UDOT decided to take a gamble with experimental Syn-crete because it was promoted by Hodson consulting engineers as a quicker, cheaper, long-lasting alternative to conventional concrete. Instead of requiring total reconstruction that would require closing sections of I-15 for a year, the "salt-resistant" 3/4-inch-thick overlay is added on the top of rutted roads.
"The department (UDOT) assumed the risk and tried this new process. The UDOT commission approved it with the understanding it was an experimental project," said Roshek.
Minutes of the July 7 UDOT commission meeting indicate UDOT engineer Ron Delis advised that the Hodson product be tested on a smaller, $400,000 highway project before being applied full-scale.
Steve Creamer, a consulting engineer for Hodson, responded, "It (Syn-crete) is a Utah product, Utah chemistry, Utah cement, Utah aggregate which appears to be working very, very well. They (Hodson Corp.) are trying to come up with a Utah product that can be sold nationwide and they think it will work."
Two investors in Hodson Chemical Construction Corp. - James Hogle Sr. and Jack Gallivan - then expressed their confidence in the new product, according to the meeting minutes.
Hogle said Syn-crete's "outstanding factor was its ability to bond and its resistance to salt."
Gallivan told the commissioners that he "recognized this as a superb product." He said he firmly believes the new concrete will work for Utah and the whole world. "There is $400 billion worth of repair out there; and from what he has seen, this product will do the job."
Commission Chairman Samuel J. Taylor argued that a $400,000 project would not provide a meaningful test. To test on a small scale would be "just fiddling around again like at Snowville." Taylor urged commissioners to support a "real test project" that could be examined by Utah and other states.
Saying he was convinced Utah needs to find better ways of repairing highways, Commissioner Todd G. Weston conceded that UDOT was financing "a product experimentation" but he was convinced that chances had to be taken.

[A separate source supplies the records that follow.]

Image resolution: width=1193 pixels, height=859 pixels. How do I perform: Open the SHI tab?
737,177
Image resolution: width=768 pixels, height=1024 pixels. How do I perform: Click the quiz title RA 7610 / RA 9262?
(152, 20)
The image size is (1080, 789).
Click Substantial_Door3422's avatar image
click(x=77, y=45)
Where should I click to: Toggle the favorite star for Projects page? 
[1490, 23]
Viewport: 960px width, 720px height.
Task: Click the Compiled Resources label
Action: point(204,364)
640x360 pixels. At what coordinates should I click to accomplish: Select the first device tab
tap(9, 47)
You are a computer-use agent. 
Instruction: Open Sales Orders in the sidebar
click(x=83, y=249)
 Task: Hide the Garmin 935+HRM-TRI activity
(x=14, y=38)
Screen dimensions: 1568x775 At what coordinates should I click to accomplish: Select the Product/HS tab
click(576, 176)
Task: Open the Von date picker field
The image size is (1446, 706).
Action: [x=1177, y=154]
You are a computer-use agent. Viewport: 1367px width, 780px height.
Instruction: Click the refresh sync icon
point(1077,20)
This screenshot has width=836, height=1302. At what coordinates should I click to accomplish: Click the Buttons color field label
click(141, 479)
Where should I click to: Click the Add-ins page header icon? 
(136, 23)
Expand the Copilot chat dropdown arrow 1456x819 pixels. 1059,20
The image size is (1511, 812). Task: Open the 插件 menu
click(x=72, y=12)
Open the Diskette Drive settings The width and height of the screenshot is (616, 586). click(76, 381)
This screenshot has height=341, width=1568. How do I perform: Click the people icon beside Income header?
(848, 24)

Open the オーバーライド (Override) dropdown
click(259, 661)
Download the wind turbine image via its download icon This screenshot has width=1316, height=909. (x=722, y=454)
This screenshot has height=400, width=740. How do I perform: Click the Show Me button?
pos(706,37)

According to the minutes, Roshek told the commissioners Syn-crete was "a different animal to evaluate. The bigger the test project, the more variables the engineers can look at.
"The worst scenario," said Roshek, would be for UDOT to put a whole mile of the product down and have it fail.
Roshek said he first thought a $400,000 project would provide a sufficient test, but had changed his mind to support a $1 million-plus project.
"It would be a testimony to the entire world," Roshek said.
In response, Commissioner Wayne S. Winters questioned the necessity of using the new concrete on a complete freeway instead of just one lane. Roshek replied the larger project had definite benefits.
Commissioner James G. Larkin said he would hate to spend $40,000 and then have to spend an additional $1.5 million because not enough information was gathered.
Funding up to $1.5 million for the experimental project was unanimously approved by the governor-appointed commission. (Commissioner R. LaVaun Cox was not present.)